Copy out all of the data below word for word, keeping every line and its order unchanged.

## PROVIDED DATA
------------
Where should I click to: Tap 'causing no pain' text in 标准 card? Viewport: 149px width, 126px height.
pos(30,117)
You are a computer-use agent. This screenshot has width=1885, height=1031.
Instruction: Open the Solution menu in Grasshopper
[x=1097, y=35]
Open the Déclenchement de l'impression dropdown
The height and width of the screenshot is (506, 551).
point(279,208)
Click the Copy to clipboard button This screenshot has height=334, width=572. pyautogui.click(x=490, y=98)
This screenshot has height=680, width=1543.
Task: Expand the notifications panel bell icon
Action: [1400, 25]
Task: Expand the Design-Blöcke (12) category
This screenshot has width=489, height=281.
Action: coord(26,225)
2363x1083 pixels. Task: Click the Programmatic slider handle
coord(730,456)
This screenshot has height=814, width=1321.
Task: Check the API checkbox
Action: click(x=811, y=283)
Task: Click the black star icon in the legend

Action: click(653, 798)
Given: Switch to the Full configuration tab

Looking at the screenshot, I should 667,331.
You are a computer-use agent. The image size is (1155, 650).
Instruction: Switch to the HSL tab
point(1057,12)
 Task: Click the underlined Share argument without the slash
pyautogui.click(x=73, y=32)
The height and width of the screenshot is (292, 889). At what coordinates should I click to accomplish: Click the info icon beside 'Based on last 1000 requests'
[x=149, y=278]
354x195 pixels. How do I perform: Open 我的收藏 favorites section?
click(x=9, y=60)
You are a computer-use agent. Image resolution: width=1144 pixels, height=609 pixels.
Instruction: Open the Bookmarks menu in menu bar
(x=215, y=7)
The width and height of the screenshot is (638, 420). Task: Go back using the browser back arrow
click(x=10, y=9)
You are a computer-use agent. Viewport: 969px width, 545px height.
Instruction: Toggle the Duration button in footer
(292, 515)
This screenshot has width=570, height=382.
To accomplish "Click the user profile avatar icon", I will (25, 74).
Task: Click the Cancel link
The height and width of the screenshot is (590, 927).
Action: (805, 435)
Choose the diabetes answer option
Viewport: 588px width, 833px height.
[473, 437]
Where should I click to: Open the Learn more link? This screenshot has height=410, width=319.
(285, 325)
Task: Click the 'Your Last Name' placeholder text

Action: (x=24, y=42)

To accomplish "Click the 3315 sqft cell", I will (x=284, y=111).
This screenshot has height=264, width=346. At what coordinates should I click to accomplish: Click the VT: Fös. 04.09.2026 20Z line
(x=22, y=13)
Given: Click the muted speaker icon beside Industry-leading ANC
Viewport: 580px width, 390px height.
------------
## COMPLETED EXERCISE
Where should I click to: Tap 'causing no pain' text in 标准 card? Viewport: 149px width, 126px height.
pos(30,117)
You are a computer-use agent. This screenshot has width=1885, height=1031.
Instruction: Open the Solution menu in Grasshopper
[x=1097, y=35]
Open the Déclenchement de l'impression dropdown
The height and width of the screenshot is (506, 551).
point(279,208)
Click the Copy to clipboard button This screenshot has height=334, width=572. pyautogui.click(x=490, y=98)
This screenshot has height=680, width=1543.
Task: Expand the notifications panel bell icon
Action: [1400, 25]
Task: Expand the Design-Blöcke (12) category
This screenshot has width=489, height=281.
Action: coord(26,225)
2363x1083 pixels. Task: Click the Programmatic slider handle
coord(730,456)
This screenshot has height=814, width=1321.
Task: Check the API checkbox
Action: click(x=811, y=283)
Task: Click the black star icon in the legend

Action: click(653, 798)
Given: Switch to the Full configuration tab

Looking at the screenshot, I should 667,331.
You are a computer-use agent. The image size is (1155, 650).
Instruction: Switch to the HSL tab
point(1057,12)
 Task: Click the underlined Share argument without the slash
pyautogui.click(x=73, y=32)
The height and width of the screenshot is (292, 889). At what coordinates should I click to accomplish: Click the info icon beside 'Based on last 1000 requests'
[x=149, y=278]
354x195 pixels. How do I perform: Open 我的收藏 favorites section?
click(x=9, y=60)
You are a computer-use agent. Image resolution: width=1144 pixels, height=609 pixels.
Instruction: Open the Bookmarks menu in menu bar
(x=215, y=7)
The width and height of the screenshot is (638, 420). Task: Go back using the browser back arrow
click(x=10, y=9)
You are a computer-use agent. Viewport: 969px width, 545px height.
Instruction: Toggle the Duration button in footer
(292, 515)
This screenshot has width=570, height=382.
To accomplish "Click the user profile avatar icon", I will (25, 74).
Task: Click the Cancel link
The height and width of the screenshot is (590, 927).
Action: (805, 435)
Choose the diabetes answer option
Viewport: 588px width, 833px height.
[473, 437]
Where should I click to: Open the Learn more link? This screenshot has height=410, width=319.
(285, 325)
Task: Click the 'Your Last Name' placeholder text

Action: (x=24, y=42)

To accomplish "Click the 3315 sqft cell", I will (x=284, y=111).
This screenshot has height=264, width=346. At what coordinates should I click to accomplish: Click the VT: Fös. 04.09.2026 20Z line
(x=22, y=13)
Given: Click the muted speaker icon beside Industry-leading ANC
Viewport: 580px width, 390px height.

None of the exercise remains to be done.